# Practical Protection of Voice-Controllable Devices Against Self-Issued Voice Commands

This is the source code for the solution against voice command self-issue presented in the paper *Practical Protection of Voice-Controllable Devices Against Self-Issued Voice Commands*.

# Instructions

### Before You Start

Before running this code, please put the `augmented-dataset.zip` archive in the `/content/` folder. Please note that this folder is the one already opened in the left panel of Google Colab after booting up, i.e., the same directory in which you can find the `sample_data/` folder. The code in this notebook will automatically extract the dataset.

When you first run this on Google Colab, the first instruction upgrades the Pillow package. At some point, the execution will halt with an error similar to:

```
ImportError: cannot import name 'is_directory' from 'PIL._util' (...)
```

**This is normal!**

Just click `Runtime > Restart and Execute All` on top of the screen to restart the environment and everything should work correctly.

### Performing the Preprocessing

The augmented dataset is obtained through the iteration of the `preprocess()` function defined below, for all samples. Because the augmented samples are already available for download, the lines that call the `preprocess()` function are not executed. However, if you want to perform the preprocessing yourself, which will give the exact same files except for augmentation 5 that is random, you will need to:

- Set the `preprocessing_from_scratch` flag to `True`
- Put the `selfissue-dataset-public-v1.zip` archive in the `/content/` folder of your Google Colab machine. This notebook will extract it automatically.
- Because the augmentation will not work properly if the directory tree for the augmented files is not present, the `augmented-dataset-structure.zip` archive must be used, so that all directories and the .csv files already exist. Place the archive in the `/content/` folder as usual. This notebook will extract it automatically **only** if you set the `preprocessing_from_scratch` flag to `True`.

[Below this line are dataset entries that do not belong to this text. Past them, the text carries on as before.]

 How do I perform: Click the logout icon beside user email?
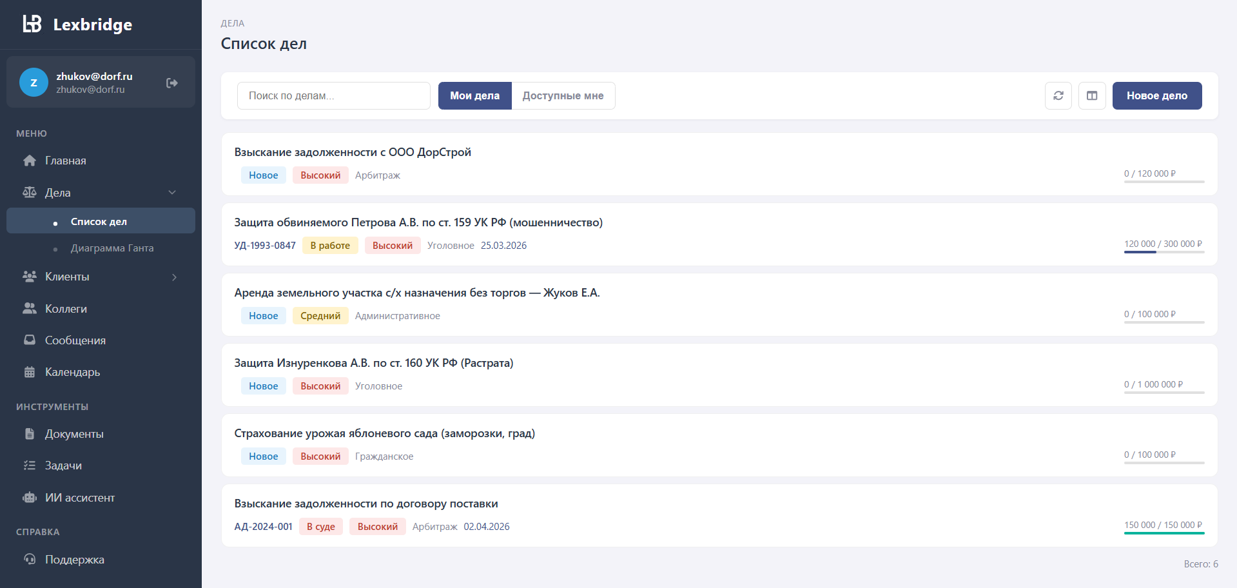tap(171, 83)
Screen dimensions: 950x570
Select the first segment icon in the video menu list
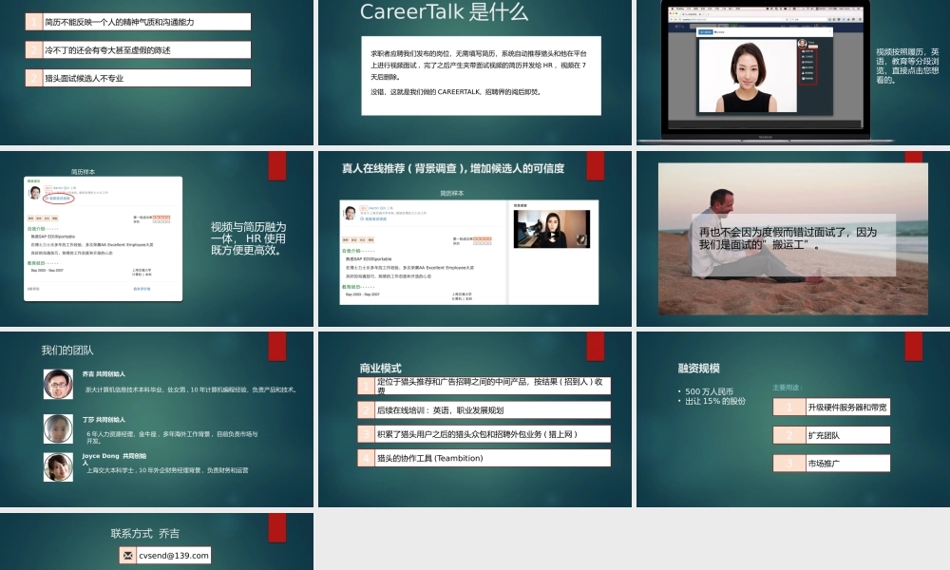point(803,50)
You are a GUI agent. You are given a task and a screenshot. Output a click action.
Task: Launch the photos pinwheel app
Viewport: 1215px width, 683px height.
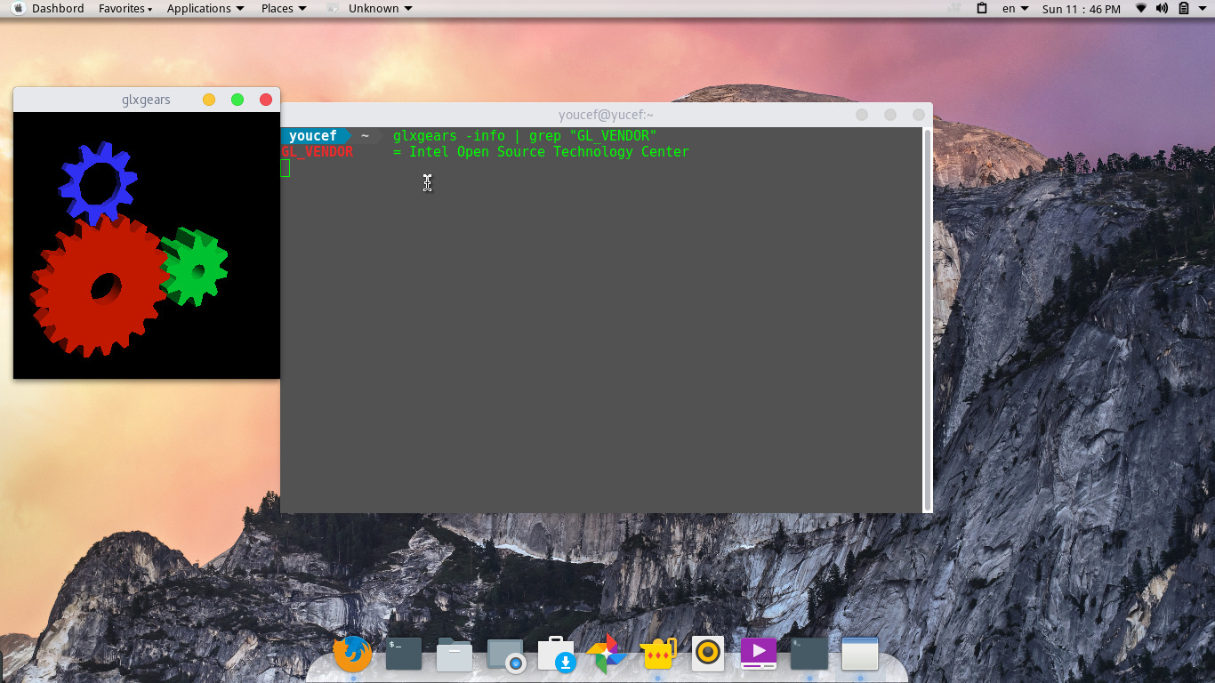(x=607, y=655)
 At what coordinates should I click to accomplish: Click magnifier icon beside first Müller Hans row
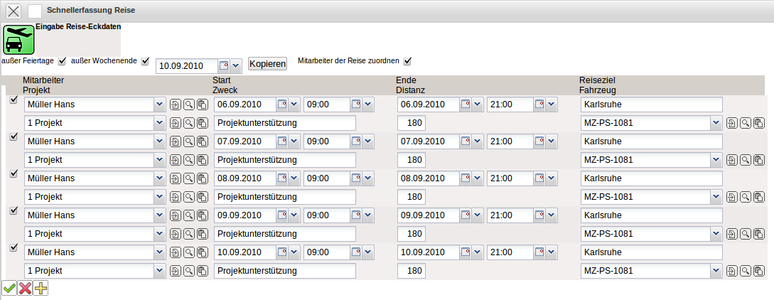tap(189, 105)
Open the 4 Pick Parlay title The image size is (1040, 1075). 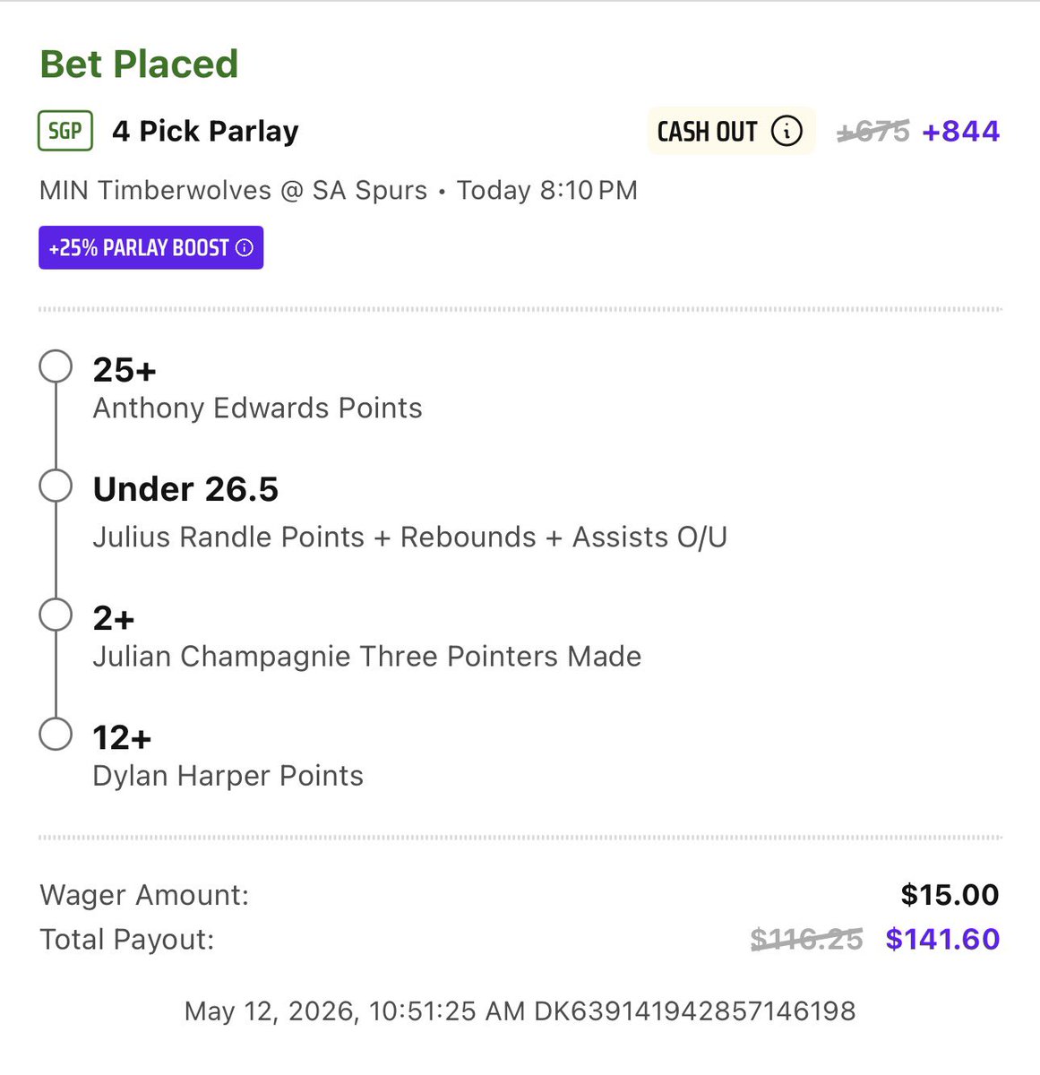pyautogui.click(x=205, y=132)
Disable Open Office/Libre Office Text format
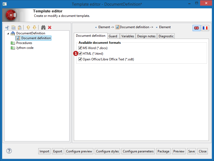The image size is (214, 161). [80, 59]
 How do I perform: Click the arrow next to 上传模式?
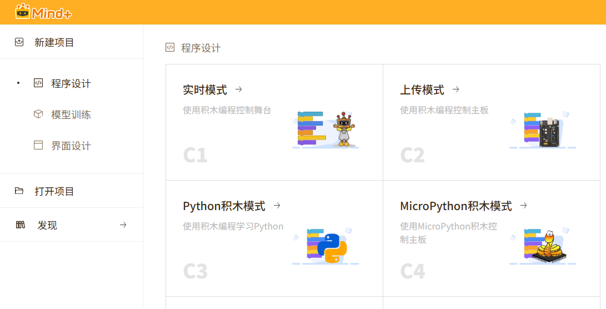click(x=456, y=89)
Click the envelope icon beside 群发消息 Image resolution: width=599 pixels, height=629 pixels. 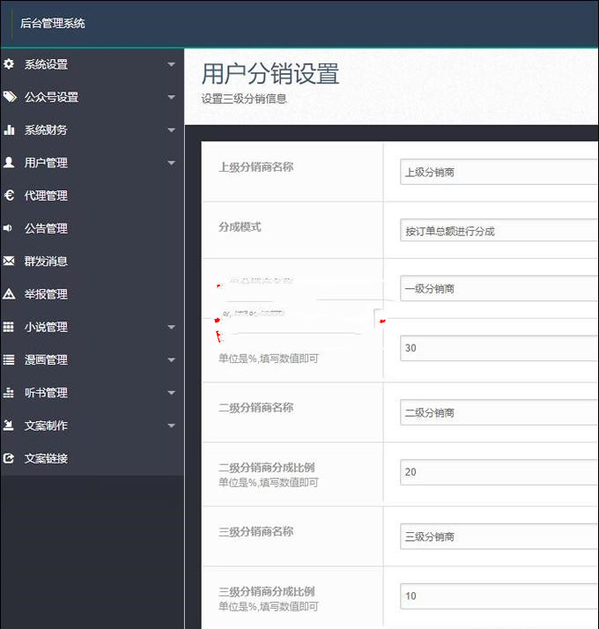click(x=9, y=261)
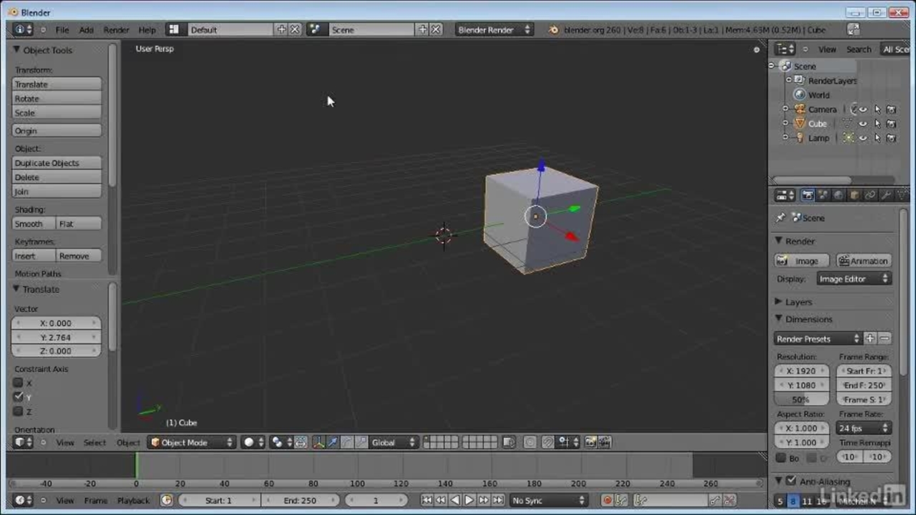Hide the Cube in the outliner
Viewport: 916px width, 515px height.
coord(863,124)
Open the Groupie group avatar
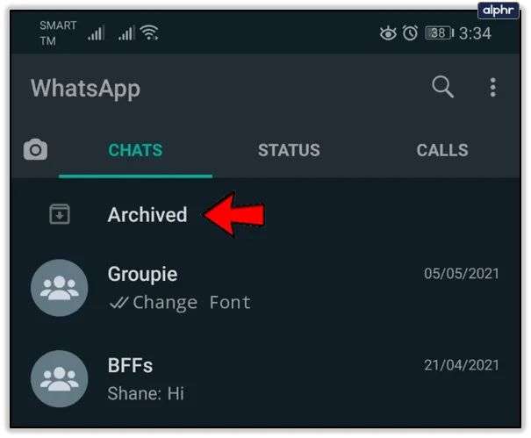The height and width of the screenshot is (438, 531). coord(60,288)
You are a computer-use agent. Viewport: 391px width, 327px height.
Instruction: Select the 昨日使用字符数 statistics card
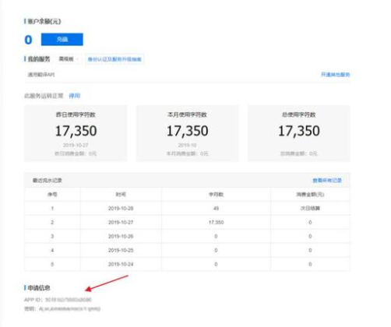(76, 133)
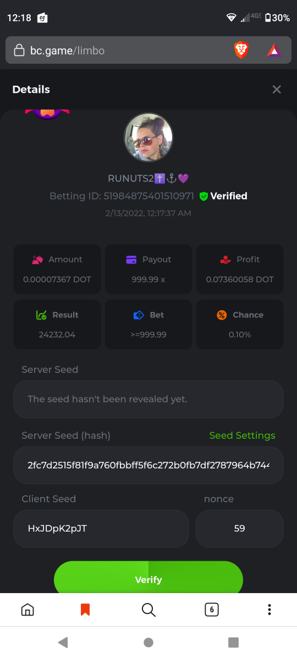This screenshot has width=297, height=659.
Task: Click the green Verify button
Action: (x=149, y=577)
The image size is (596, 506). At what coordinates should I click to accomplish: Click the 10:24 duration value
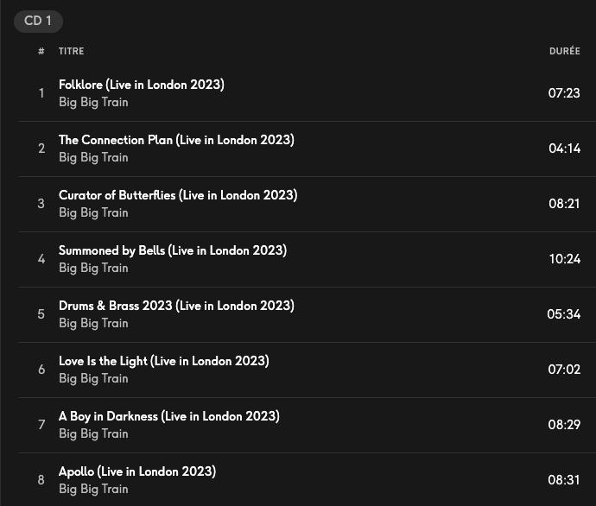pyautogui.click(x=564, y=259)
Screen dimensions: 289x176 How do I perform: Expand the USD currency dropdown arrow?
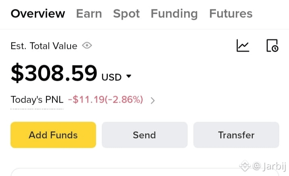pos(129,76)
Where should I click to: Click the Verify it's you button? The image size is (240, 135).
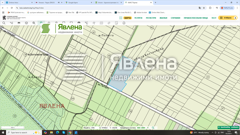coord(227,8)
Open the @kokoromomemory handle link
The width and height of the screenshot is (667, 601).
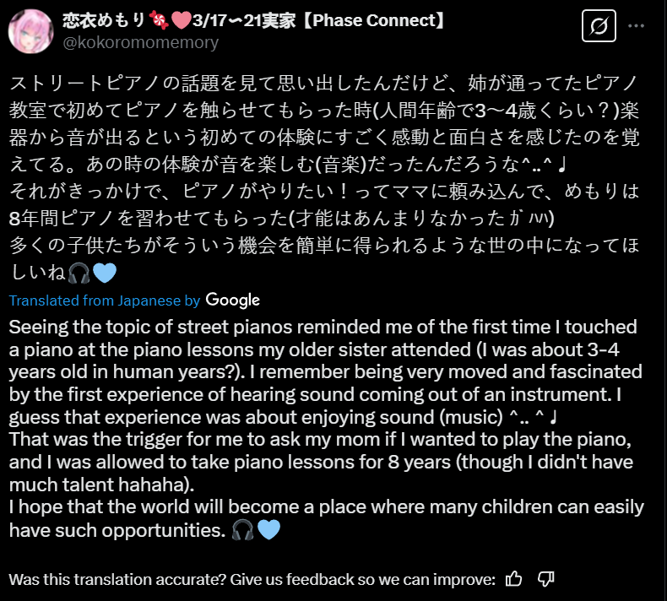click(141, 42)
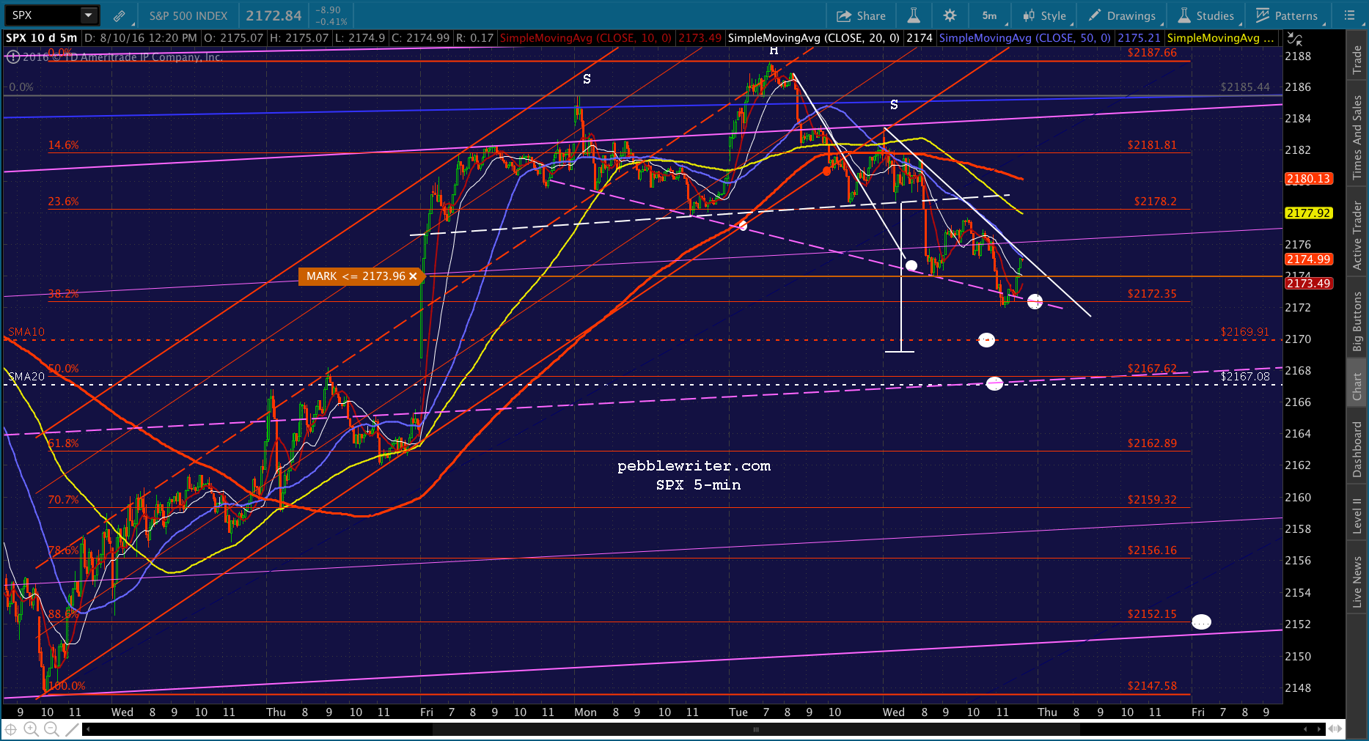The height and width of the screenshot is (741, 1369).
Task: Select the line drawing tool icon
Action: click(x=72, y=729)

### Running this outside of Google Colab (untested)

It should work as long as you have CUDA support. Install the following requirements (other versions of these packages might work as well):

- Librosa 0.8.1 (0.8.0 and 0.9.2 should work as well)
- Matplotlib 3.2.2 (3.0.2 and 3.6.0 should work as well)
- Numba 0.56.3 (0.49.0 and 0.56.2 should work as well)
- Numpy 1.21.6 (1.23.3 should work as well) 
- Pandas 1.3.5 (1.5.0 should work as well)
- Pillow 9.2.0
- Resampy 0.4.2 (0.2.2 should work as well)
- Scikit-Image 0.18.3 (0.19.3 should work as well)
- Scikit-Learn 1.0.2 (1.1.2 should work as well)
- Torch 1.12.1+cu113
- Torchvision 0.13.1+cu113

In [None]:
!sudo pip3 install --upgrade pillow

In [None]:
# Change this value to True if you want to perform the preprocessing again.
preprocessing_from_scratch = False

In [None]:
import os

# Extracts the Dataset Structure only
# Is only executed if the preprocessing flag was manually set to True
if preprocessing_from_scratch:
  if os.path.exists("/content/augmented-dataset/") == False:
    if os.path.exists("/content/augmented-dataset-structure.zip") == True:
      print("Extracting Augmented Dataset Structure...")
      !unzip "/content/augmented-dataset-structure.zip" -d "/content/"
      print("Done!")
    else:
      print("Augmented Dataset Structure file not found. Skipping unzip.")
  else:
    print("Augmented Dataset Structure already extracted. Skipping unzip.")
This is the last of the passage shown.